**Dataset:**
= = = = = = =
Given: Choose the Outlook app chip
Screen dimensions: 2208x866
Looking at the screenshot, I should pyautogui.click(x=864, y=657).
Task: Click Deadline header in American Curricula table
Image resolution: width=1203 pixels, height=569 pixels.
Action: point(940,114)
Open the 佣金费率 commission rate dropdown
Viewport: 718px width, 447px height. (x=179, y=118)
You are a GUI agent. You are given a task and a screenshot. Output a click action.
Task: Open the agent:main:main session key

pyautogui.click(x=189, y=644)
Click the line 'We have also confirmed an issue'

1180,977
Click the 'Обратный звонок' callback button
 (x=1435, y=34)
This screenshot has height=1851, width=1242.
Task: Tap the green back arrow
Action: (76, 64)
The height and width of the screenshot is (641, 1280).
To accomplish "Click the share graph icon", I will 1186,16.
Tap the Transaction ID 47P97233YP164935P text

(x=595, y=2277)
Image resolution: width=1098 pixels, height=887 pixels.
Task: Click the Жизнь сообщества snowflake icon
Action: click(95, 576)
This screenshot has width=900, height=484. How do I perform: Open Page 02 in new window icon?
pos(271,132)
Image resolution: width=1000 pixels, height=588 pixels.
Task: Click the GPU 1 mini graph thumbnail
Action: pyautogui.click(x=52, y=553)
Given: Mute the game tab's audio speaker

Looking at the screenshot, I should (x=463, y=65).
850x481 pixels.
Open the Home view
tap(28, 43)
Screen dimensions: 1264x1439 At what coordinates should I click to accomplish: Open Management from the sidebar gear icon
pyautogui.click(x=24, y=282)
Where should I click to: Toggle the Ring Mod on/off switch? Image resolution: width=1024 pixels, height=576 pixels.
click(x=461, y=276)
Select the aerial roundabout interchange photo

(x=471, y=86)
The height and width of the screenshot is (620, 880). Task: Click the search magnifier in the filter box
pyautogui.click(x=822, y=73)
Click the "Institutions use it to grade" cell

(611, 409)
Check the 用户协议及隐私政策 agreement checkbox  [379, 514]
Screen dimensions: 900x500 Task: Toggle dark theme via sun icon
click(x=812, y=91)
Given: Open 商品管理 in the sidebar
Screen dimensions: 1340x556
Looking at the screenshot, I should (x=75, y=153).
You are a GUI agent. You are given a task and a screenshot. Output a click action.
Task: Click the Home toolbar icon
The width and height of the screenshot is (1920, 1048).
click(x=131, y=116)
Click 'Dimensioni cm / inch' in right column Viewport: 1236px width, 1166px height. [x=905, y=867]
= = = = = = =
**Exercise goal:**
Repeat every record above exactly as it appears.

**Written response:**
Given: Choose the Outlook app chip
Screen dimensions: 2208x866
Looking at the screenshot, I should pyautogui.click(x=864, y=657).
Task: Click Deadline header in American Curricula table
Image resolution: width=1203 pixels, height=569 pixels.
Action: point(940,114)
Open the 佣金费率 commission rate dropdown
Viewport: 718px width, 447px height. (x=179, y=118)
You are a GUI agent. You are given a task and a screenshot. Output a click action.
Task: Open the agent:main:main session key

pyautogui.click(x=189, y=644)
Click the line 'We have also confirmed an issue'

1180,977
Click the 'Обратный звонок' callback button
 (x=1435, y=34)
This screenshot has height=1851, width=1242.
Task: Tap the green back arrow
Action: (76, 64)
The height and width of the screenshot is (641, 1280).
To accomplish "Click the share graph icon", I will 1186,16.
Tap the Transaction ID 47P97233YP164935P text

(x=595, y=2277)
Image resolution: width=1098 pixels, height=887 pixels.
Task: Click the Жизнь сообщества snowflake icon
Action: click(95, 576)
This screenshot has width=900, height=484. How do I perform: Open Page 02 in new window icon?
pos(271,132)
Image resolution: width=1000 pixels, height=588 pixels.
Task: Click the GPU 1 mini graph thumbnail
Action: pyautogui.click(x=52, y=553)
Given: Mute the game tab's audio speaker

Looking at the screenshot, I should (x=463, y=65).
850x481 pixels.
Open the Home view
tap(28, 43)
Screen dimensions: 1264x1439 At what coordinates should I click to accomplish: Open Management from the sidebar gear icon
pyautogui.click(x=24, y=282)
Where should I click to: Toggle the Ring Mod on/off switch? Image resolution: width=1024 pixels, height=576 pixels.
click(x=461, y=276)
Select the aerial roundabout interchange photo

(x=471, y=86)
The height and width of the screenshot is (620, 880). Task: Click the search magnifier in the filter box
pyautogui.click(x=822, y=73)
Click the "Institutions use it to grade" cell

(611, 409)
Check the 用户协议及隐私政策 agreement checkbox  [379, 514]
Screen dimensions: 900x500 Task: Toggle dark theme via sun icon
click(x=812, y=91)
Given: Open 商品管理 in the sidebar
Screen dimensions: 1340x556
Looking at the screenshot, I should (x=75, y=153).
You are a GUI agent. You are given a task and a screenshot. Output a click action.
Task: Click the Home toolbar icon
The width and height of the screenshot is (1920, 1048).
click(x=131, y=116)
Click 'Dimensioni cm / inch' in right column Viewport: 1236px width, 1166px height. [x=905, y=867]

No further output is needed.